-- Text provided --

Skip to content

Releases: MTSWebServices/data-rentgen

0.5.1 (2026-04-07)

07 Apr 15:28
d536bb5

Choose a tag to compare

Features

Add support for OpenLineage integration for StarRocks (proprietary, part of MWS Data Engine) (#424).

Improvements

  • Added indirect job dependencies inferred from lineage relations (#416).

    GET /v1/jobs/hierarchy now has additional query parameters:

    • infer_from_lineage: bool = False
    • since: datetime | None = None
    • until: datetime | None = None

    If infer_from_lineage=True and since is set, then job -> dataset -> job lineage relations are treated as indirect job -> job dependency relations.

  • Improve GET /v1/jobs/hierarchy graph with depth>1 (#423).

    Previously only first level of hierarchy graph was used to get job ancestors/descendants. Now each hierarchy level includes these relations, including lineage-inferred jobs.

-- Exercise goal --
Using the data-rentgen 0.5.1 release notes, mark each statement yes or no, and quote the words that decide it: (a) The since parameter of GET /v1/jobs/hierarchy defaults to None. (b) The infer_from_lineage parameter defaults to True. (c) Before this release, every level of the hierarchy graph was used to get job ancestors and descendants. Rely only on the release notes when responding.

-- Extracted material --

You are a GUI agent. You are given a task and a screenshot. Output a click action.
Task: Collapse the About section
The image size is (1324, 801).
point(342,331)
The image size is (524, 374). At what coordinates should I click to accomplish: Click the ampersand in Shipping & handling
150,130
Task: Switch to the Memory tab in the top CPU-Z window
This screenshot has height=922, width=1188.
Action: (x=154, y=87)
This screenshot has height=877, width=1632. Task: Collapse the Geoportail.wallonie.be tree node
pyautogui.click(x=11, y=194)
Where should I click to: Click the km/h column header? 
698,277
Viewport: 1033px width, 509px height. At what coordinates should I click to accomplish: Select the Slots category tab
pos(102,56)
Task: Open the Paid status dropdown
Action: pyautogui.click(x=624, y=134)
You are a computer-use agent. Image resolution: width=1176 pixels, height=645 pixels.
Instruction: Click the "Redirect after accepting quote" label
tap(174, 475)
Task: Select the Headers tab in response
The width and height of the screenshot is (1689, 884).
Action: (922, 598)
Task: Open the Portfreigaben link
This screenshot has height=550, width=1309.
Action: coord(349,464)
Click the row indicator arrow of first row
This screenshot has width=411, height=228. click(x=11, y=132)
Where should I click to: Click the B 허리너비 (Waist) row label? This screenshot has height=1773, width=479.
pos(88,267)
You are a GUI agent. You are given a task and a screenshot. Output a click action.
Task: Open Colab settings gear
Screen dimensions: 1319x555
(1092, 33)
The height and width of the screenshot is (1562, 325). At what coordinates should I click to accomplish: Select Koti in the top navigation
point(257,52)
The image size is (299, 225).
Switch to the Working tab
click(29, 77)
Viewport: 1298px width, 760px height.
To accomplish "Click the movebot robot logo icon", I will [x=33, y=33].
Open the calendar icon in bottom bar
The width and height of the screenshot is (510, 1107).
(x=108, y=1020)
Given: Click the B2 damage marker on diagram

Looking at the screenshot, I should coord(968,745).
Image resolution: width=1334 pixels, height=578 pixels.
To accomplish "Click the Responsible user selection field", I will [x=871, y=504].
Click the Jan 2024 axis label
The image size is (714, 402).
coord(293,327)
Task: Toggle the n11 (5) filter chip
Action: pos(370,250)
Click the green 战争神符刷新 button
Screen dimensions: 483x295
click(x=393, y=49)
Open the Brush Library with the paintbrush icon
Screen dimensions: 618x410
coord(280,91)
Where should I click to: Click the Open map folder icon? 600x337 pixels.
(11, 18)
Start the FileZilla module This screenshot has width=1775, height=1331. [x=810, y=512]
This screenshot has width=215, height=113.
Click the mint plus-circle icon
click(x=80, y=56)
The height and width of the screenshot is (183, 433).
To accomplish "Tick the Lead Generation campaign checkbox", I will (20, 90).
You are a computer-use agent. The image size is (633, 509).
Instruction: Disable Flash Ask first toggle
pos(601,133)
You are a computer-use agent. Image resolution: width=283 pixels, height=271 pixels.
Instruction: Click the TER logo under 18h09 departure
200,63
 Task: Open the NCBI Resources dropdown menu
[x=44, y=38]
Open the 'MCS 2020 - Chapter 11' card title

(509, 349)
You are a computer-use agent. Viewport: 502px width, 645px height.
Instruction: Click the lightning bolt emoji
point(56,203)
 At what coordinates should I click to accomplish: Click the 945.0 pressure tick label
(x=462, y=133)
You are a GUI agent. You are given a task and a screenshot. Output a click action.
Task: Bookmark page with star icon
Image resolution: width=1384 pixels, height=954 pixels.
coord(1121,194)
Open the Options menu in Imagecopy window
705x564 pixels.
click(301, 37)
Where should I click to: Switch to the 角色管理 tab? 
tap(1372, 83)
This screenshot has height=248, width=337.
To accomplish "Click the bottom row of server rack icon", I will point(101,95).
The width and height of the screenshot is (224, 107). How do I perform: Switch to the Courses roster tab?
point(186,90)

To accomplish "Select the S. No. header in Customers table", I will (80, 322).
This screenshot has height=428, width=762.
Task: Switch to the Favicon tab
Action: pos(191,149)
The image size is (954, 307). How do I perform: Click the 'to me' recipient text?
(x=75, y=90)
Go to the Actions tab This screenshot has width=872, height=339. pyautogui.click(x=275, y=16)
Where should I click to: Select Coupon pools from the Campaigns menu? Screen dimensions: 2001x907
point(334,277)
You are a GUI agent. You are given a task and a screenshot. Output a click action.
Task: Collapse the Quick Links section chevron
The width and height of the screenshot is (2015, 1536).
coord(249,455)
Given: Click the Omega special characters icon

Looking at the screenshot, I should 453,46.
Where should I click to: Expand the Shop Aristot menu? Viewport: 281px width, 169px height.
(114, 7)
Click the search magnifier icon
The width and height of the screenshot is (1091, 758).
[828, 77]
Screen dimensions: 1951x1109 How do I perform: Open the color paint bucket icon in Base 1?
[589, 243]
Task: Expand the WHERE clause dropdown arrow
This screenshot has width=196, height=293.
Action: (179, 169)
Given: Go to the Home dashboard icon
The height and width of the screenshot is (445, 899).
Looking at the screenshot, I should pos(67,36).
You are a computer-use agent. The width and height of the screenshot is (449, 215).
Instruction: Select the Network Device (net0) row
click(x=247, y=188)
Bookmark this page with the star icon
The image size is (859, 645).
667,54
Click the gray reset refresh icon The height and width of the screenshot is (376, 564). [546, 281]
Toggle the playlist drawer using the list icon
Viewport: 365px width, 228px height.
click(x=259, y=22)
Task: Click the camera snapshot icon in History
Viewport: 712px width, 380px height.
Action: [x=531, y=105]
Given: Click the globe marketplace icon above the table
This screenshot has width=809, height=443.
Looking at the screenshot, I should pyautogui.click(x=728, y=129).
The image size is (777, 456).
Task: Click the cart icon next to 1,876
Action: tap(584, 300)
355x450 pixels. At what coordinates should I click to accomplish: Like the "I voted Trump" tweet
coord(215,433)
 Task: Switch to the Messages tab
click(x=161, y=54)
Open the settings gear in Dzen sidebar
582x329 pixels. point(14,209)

-- Solution for this problem --
(a) Yes: "since: datetime | None = None"
(b) No: "infer_from_lineage: bool = False"
(c) No: "Previously only first level of hierarchy graph was used to get job ancestors/descendants."